● Complete the following:
[a] In the study abstract below, into how many themes were the tertiary reviewer comments coded?
[b] Please reproduce the study abstract word for word, between "Purpose: To investigate" and "and into internship.", inclusive.

● Given passage:

========

Purpose: To investigate the association between tertiary reviewer (admissions committee member) comments and medical students' performance during medical school and into internship.
Methods: We collected data from seven year-groups (1993-1999) and coded tertiary reviewer comments into 14 themes. We then conducted an exploratory factor analysis to reduce the dimensions of the themes (excluding the Overall impression theme). Subsequently, we performed Pearson correlation analyses and multiple linear regression analysis to examine the relationship between the factors and seven outcome measures: medical school preclinical grade point average (GPA), medical school clinical GPA, cumulative medical school GPA, U.S. Medical Licensing Examination Step 1 and 2 scores, and scores on a program director's evaluation measuring intern professionalism and expertise.
Results: We extracted seven factors from the 13 themes and found small-to-moderate, significant correlations between the factors, the Overall impression theme, and the outcome measures. In particular, positive comments on Test and Maturity were associated with higher U.S. Medical Licensing Examination Step 1 and 2 scores. Negative comments on Interview and Recommendations were associated with lower ratings of professionalism during internship. Comments on Overall impression were significantly associated with all the outcome measures.
Conclusions: Tertiary reviewer comments were weakly associated with performance in medical school and internship. Compared with positive comments, negative comments had stronger associations with medical school and internship performance measures.

========

● Supplied information:
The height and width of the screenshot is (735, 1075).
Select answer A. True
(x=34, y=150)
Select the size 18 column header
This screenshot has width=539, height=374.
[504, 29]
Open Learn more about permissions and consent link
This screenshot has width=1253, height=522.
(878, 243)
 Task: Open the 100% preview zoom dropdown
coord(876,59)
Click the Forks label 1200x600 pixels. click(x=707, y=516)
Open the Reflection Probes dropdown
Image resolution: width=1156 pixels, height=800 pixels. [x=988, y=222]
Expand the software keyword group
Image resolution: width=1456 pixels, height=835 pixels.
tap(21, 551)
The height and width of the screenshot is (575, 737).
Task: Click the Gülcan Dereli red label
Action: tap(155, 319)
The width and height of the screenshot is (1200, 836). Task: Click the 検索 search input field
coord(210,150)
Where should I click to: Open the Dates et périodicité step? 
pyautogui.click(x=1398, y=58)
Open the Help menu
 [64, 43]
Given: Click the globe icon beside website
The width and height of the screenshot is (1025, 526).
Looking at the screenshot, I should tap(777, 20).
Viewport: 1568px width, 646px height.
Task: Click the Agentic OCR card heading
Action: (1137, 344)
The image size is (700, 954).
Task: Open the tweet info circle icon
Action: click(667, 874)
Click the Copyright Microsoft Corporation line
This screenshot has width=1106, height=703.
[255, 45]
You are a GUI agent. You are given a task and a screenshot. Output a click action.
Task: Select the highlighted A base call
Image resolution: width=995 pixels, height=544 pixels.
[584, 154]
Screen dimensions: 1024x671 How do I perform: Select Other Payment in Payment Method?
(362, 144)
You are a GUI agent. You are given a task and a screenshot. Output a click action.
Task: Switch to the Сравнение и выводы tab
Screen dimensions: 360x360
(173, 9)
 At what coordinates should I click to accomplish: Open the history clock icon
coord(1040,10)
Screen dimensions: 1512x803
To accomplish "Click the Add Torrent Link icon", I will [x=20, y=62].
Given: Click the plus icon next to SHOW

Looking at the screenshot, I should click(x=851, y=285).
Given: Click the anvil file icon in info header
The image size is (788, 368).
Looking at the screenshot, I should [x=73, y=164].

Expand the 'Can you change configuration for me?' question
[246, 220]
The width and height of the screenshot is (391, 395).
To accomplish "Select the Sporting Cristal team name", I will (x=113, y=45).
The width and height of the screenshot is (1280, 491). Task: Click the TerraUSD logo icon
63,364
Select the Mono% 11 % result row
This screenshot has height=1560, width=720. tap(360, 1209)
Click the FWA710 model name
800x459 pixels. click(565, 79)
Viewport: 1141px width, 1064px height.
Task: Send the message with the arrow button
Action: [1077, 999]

========

● Solution set:
[a] 14 themes

[b]
Purpose: To investigate the association between tertiary reviewer (admissions committee member) comments and medical students' performance during medical school and into internship.